DATA SECTION:

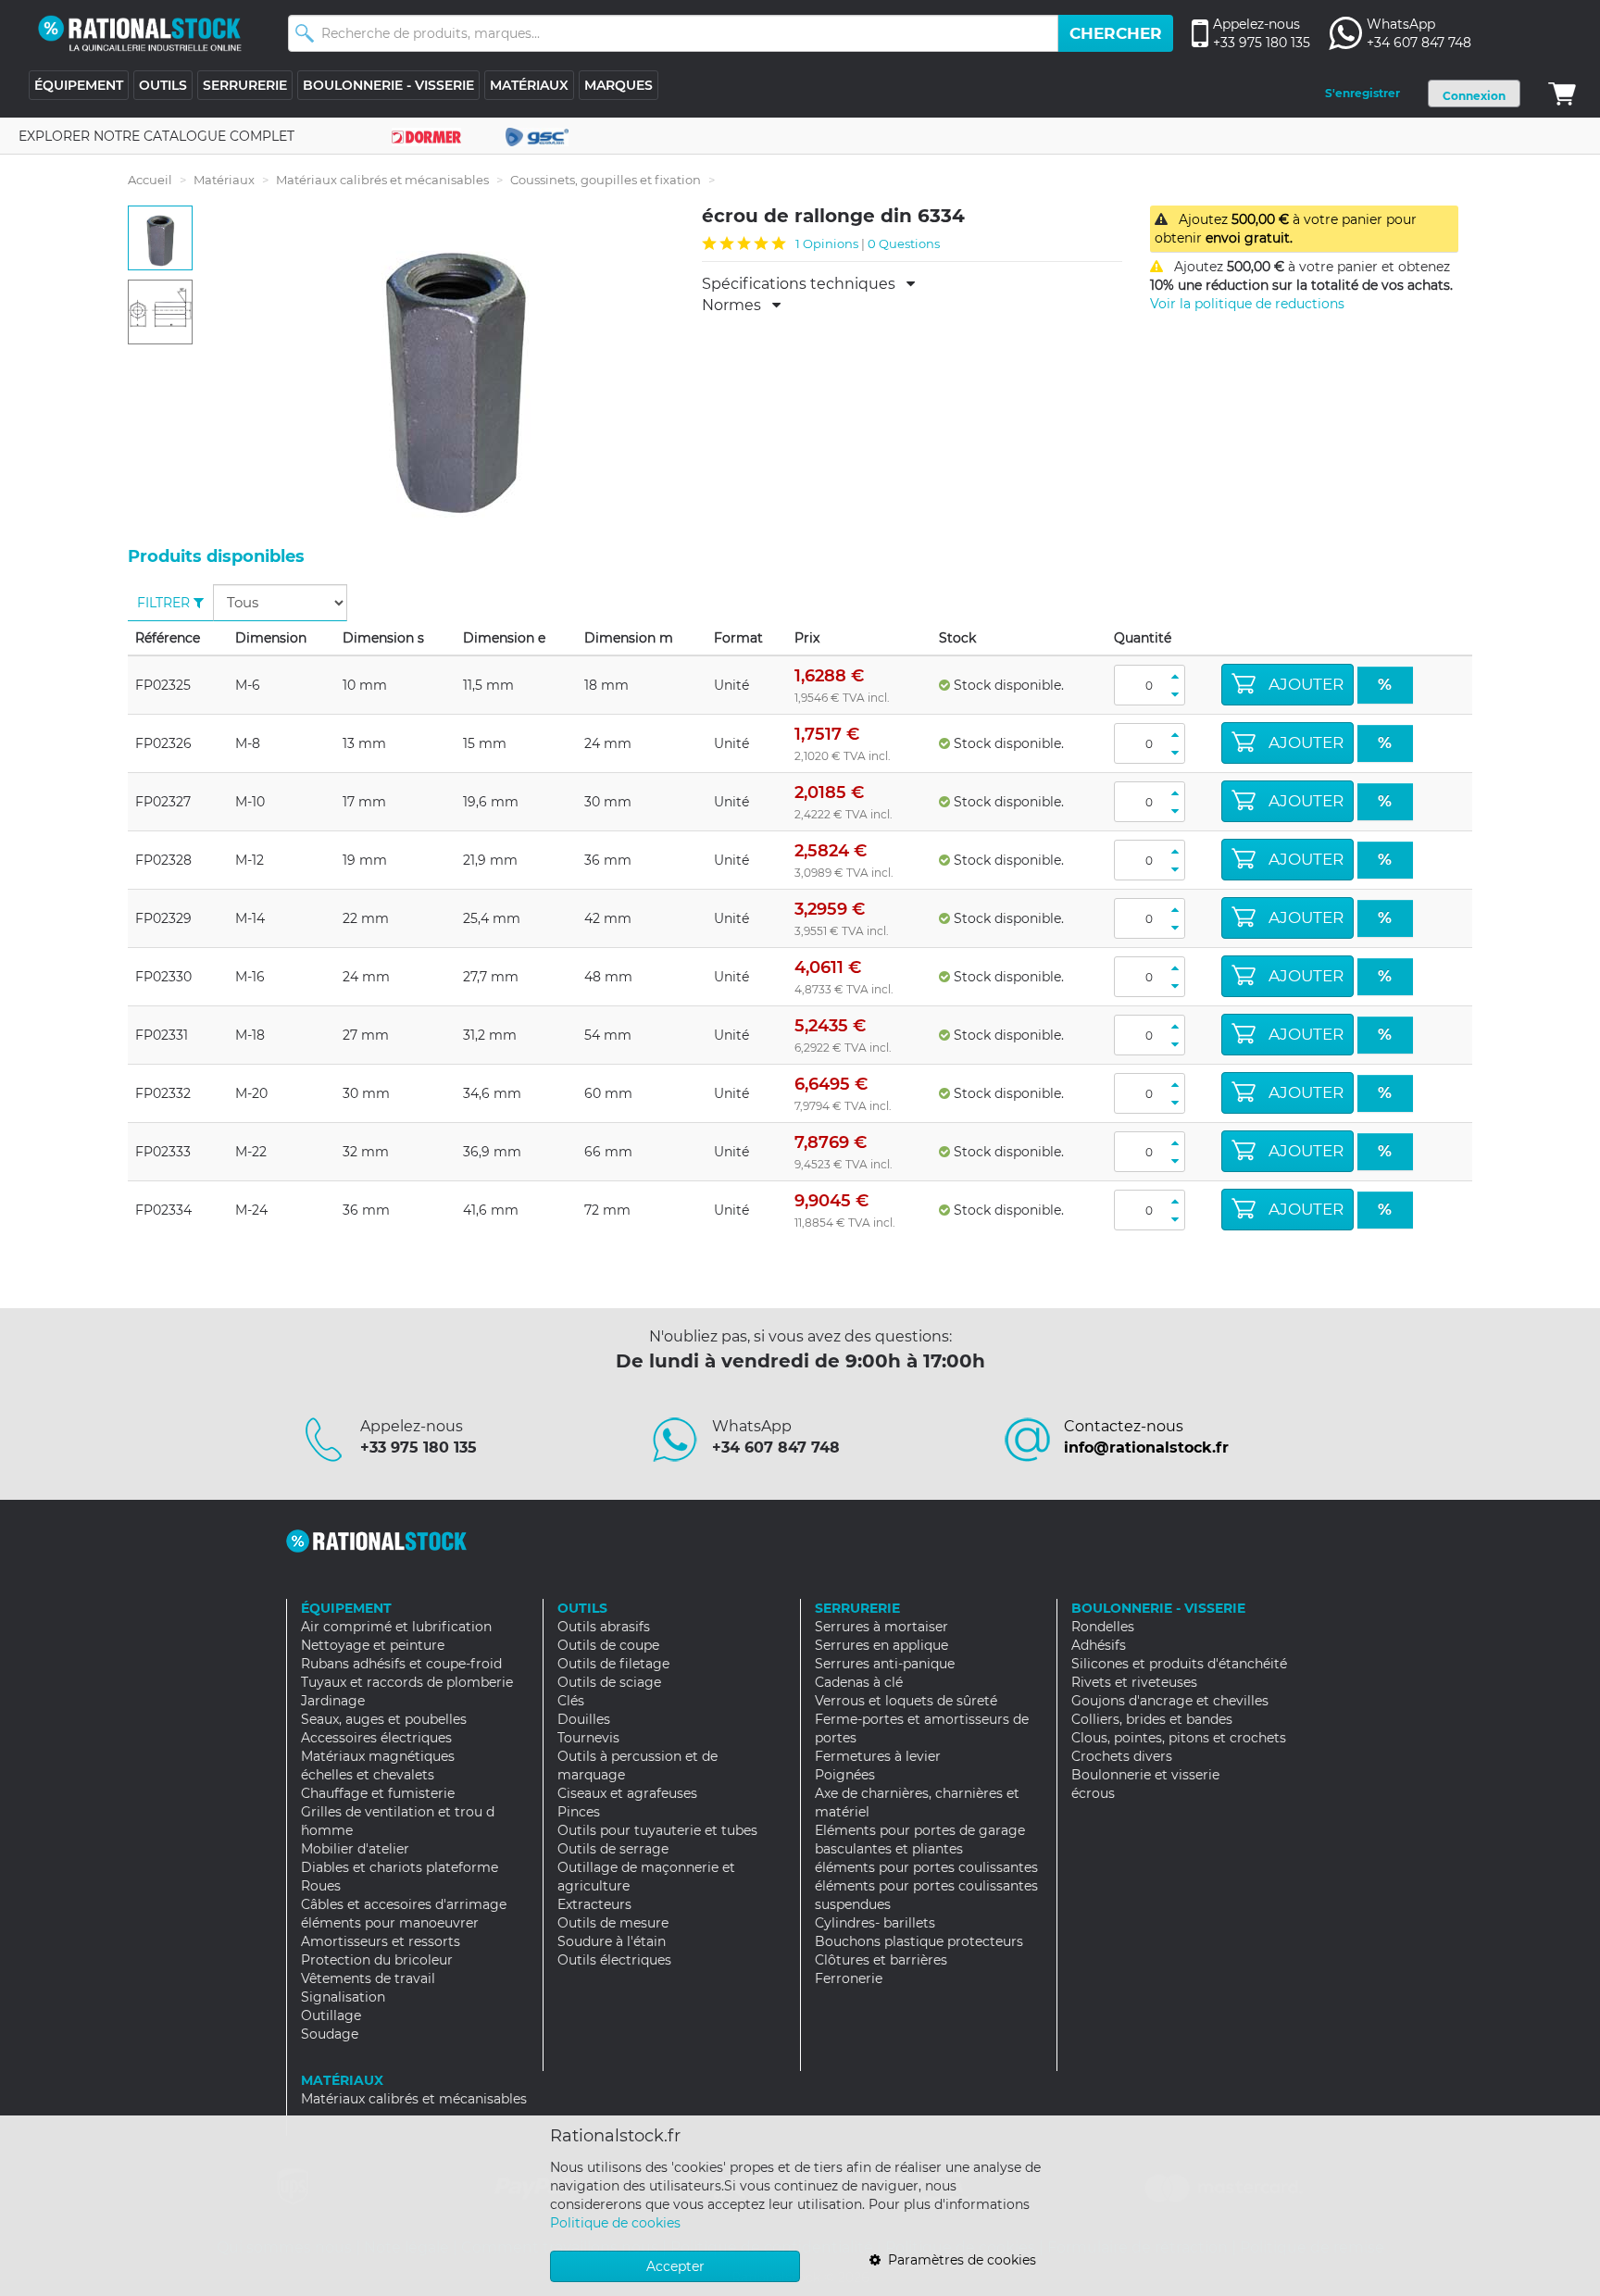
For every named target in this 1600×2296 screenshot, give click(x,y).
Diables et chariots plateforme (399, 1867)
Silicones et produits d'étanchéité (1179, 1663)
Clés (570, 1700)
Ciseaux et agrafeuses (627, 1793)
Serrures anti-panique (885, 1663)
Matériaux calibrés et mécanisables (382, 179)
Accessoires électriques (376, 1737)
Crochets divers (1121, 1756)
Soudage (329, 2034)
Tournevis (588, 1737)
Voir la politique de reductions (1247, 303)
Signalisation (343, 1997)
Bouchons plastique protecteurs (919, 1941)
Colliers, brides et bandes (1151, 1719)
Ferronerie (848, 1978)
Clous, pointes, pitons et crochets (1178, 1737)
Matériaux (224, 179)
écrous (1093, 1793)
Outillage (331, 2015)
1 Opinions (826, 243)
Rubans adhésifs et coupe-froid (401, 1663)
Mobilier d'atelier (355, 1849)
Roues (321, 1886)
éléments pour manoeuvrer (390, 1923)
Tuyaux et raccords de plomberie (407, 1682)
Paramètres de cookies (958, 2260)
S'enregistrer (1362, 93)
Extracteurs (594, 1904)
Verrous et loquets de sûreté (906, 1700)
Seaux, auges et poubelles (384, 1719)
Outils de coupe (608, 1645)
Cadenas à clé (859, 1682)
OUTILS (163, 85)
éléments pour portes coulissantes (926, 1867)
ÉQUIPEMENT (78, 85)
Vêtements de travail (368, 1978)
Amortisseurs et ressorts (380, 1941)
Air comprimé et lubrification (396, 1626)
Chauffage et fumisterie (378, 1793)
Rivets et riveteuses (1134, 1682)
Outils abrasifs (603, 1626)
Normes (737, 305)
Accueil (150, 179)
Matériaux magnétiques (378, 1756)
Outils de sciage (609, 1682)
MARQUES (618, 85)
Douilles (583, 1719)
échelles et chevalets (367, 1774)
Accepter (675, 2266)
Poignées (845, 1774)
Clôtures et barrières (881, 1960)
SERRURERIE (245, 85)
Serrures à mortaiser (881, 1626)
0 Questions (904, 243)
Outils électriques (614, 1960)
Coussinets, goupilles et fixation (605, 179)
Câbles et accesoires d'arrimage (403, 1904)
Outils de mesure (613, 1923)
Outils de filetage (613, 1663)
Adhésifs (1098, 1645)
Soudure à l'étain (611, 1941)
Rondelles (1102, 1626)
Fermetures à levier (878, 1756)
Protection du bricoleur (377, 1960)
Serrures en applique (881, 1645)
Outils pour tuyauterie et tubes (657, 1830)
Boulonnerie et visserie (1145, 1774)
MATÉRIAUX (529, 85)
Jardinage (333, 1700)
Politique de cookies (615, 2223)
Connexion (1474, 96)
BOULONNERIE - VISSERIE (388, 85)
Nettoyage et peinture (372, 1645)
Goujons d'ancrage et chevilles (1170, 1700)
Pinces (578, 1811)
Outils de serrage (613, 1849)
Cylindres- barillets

WORK TO BE COMPLETED:
The answer must be an exact copy of the records, with no pictures in it.

RESPONSE BOX:
For every named target in this 1600×2296 screenshot, give click(x,y).
Diables et chariots plateforme (399, 1867)
Silicones et produits d'étanchéité (1179, 1663)
Clés (570, 1700)
Ciseaux et agrafeuses (627, 1793)
Serrures anti-panique (885, 1663)
Matériaux calibrés et mécanisables (382, 179)
Accessoires électriques (376, 1737)
Crochets divers (1121, 1756)
Soudage (329, 2034)
Tournevis (588, 1737)
Voir la politique de reductions (1247, 303)
Signalisation (343, 1997)
Bouchons plastique protecteurs (919, 1941)
Colliers, brides et bandes (1151, 1719)
Ferronerie (848, 1978)
Clous, pointes, pitons et crochets (1178, 1737)
Matériaux (224, 179)
écrous (1093, 1793)
Outillage (331, 2015)
1 Opinions (826, 243)
Rubans adhésifs et coupe-froid (401, 1663)
Mobilier d'atelier (355, 1849)
Roues (321, 1886)
éléments pour manoeuvrer (390, 1923)
Tuyaux et raccords de plomberie (407, 1682)
Paramètres de cookies (958, 2260)
S'enregistrer (1362, 93)
Extracteurs (594, 1904)
Verrous et loquets de sûreté (906, 1700)
Seaux, auges et poubelles (384, 1719)
Outils de coupe (608, 1645)
Cadenas à clé (859, 1682)
OUTILS (163, 85)
éléments pour portes coulissantes (926, 1867)
ÉQUIPEMENT (78, 85)
Vêtements de travail (368, 1978)
Amortisseurs et ressorts (380, 1941)
Air comprimé et lubrification (396, 1626)
Chauffage et fumisterie (378, 1793)
Rivets et riveteuses (1134, 1682)
Outils abrasifs (603, 1626)
Normes (737, 305)
Accueil (150, 179)
Matériaux magnétiques (378, 1756)
Outils de sciage (609, 1682)
MARQUES (618, 85)
Douilles (583, 1719)
échelles et chevalets (367, 1774)
Accepter (675, 2266)
Poignées (845, 1774)
Clôtures et barrières (881, 1960)
SERRURERIE (245, 85)
Serrures à mortaiser (881, 1626)
0 Questions (904, 243)
Outils électriques (614, 1960)
Coussinets, goupilles et fixation (605, 179)
Câbles et accesoires d'arrimage (403, 1904)
Outils de mesure (613, 1923)
Outils de filetage (613, 1663)
Adhésifs (1098, 1645)
Soudure à l'étain (611, 1941)
Rondelles (1102, 1626)
Fermetures à levier (878, 1756)
Protection du bricoleur (377, 1960)
Serrures en applique (881, 1645)
Outils pour tuyauterie et tubes (657, 1830)
Boulonnerie et visserie (1145, 1774)
MATÉRIAUX (529, 85)
Jardinage (333, 1700)
Politique de cookies (615, 2223)
Connexion (1474, 96)
BOULONNERIE - VISSERIE (388, 85)
Nettoyage et peinture (372, 1645)
Goujons d'ancrage et chevilles (1170, 1700)
Pinces (578, 1811)
Outils de serrage (613, 1849)
Cylindres- barillets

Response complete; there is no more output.